Required task
Reproduce the text of every item below word for word, leaving the pictures out.

Raw records
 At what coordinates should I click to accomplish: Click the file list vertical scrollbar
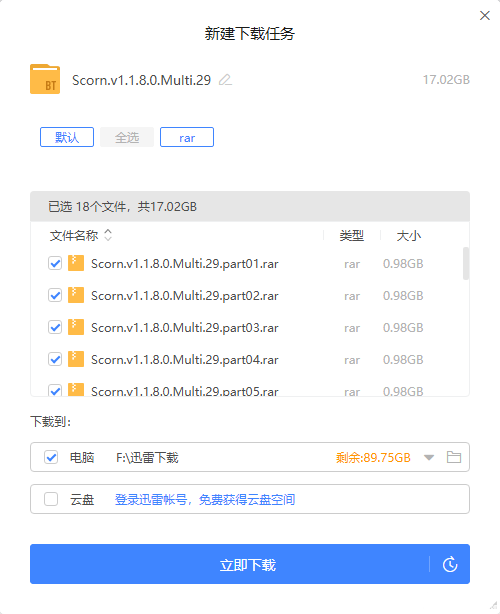(466, 263)
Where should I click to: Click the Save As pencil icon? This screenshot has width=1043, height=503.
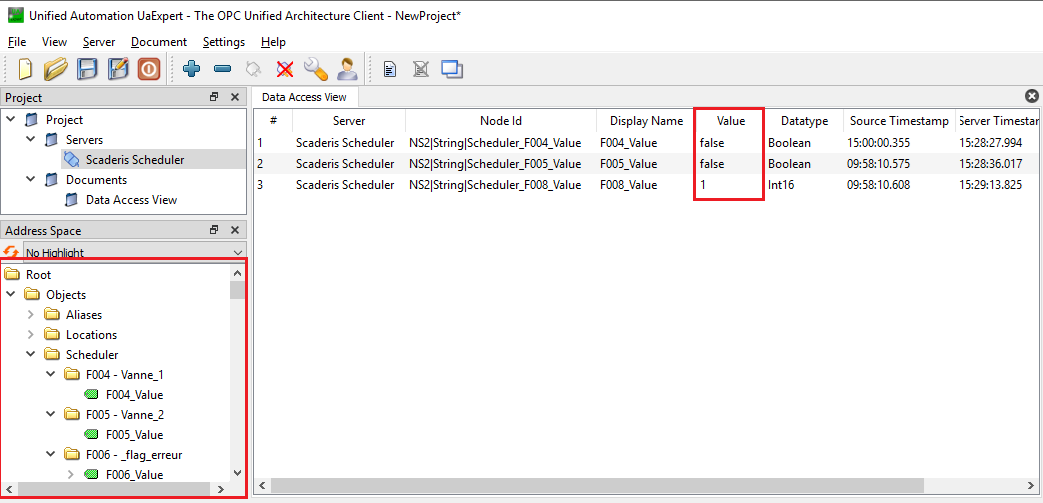point(118,69)
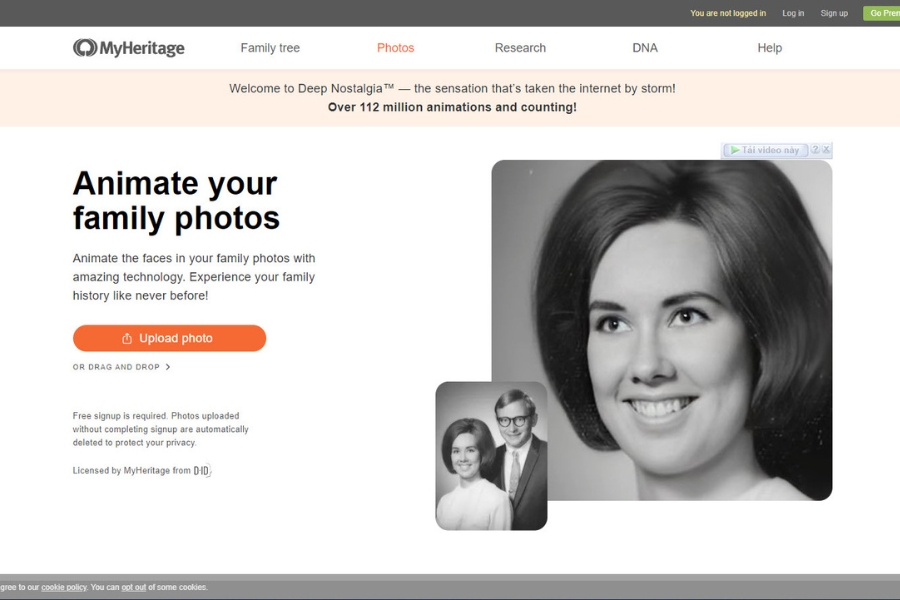The height and width of the screenshot is (600, 900).
Task: Click the green play arrow on video overlay
Action: 735,150
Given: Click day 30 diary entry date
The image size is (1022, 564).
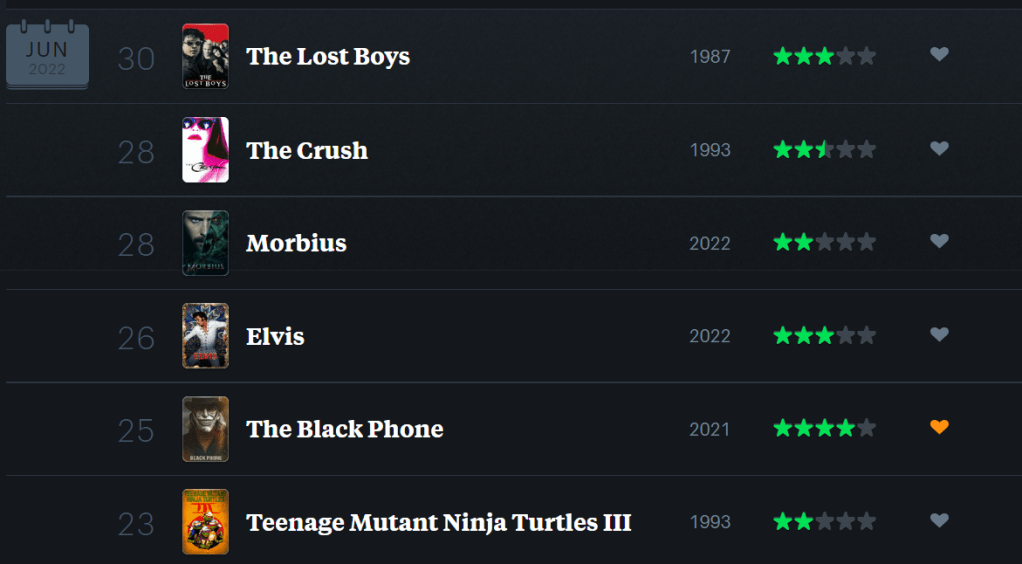Looking at the screenshot, I should [x=136, y=59].
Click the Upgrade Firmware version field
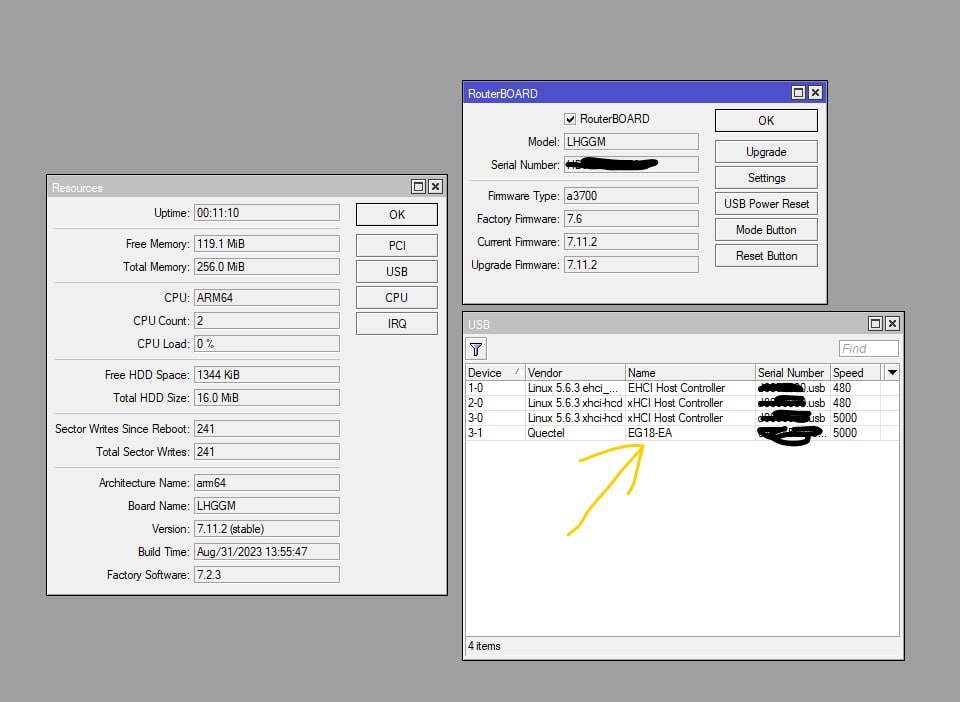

Solution to the problem
 At what coordinates should I click to accomplish: Click the file list vertical scrollbar
(466, 263)
Where should I click to: Click the Save As pencil icon? This screenshot has width=1043, height=503.
point(118,69)
The height and width of the screenshot is (600, 900).
Task: Click the green play arrow on video overlay
Action: 735,150
Given: Click day 30 diary entry date
The image size is (1022, 564).
Looking at the screenshot, I should [x=136, y=59].
Click the Upgrade Firmware version field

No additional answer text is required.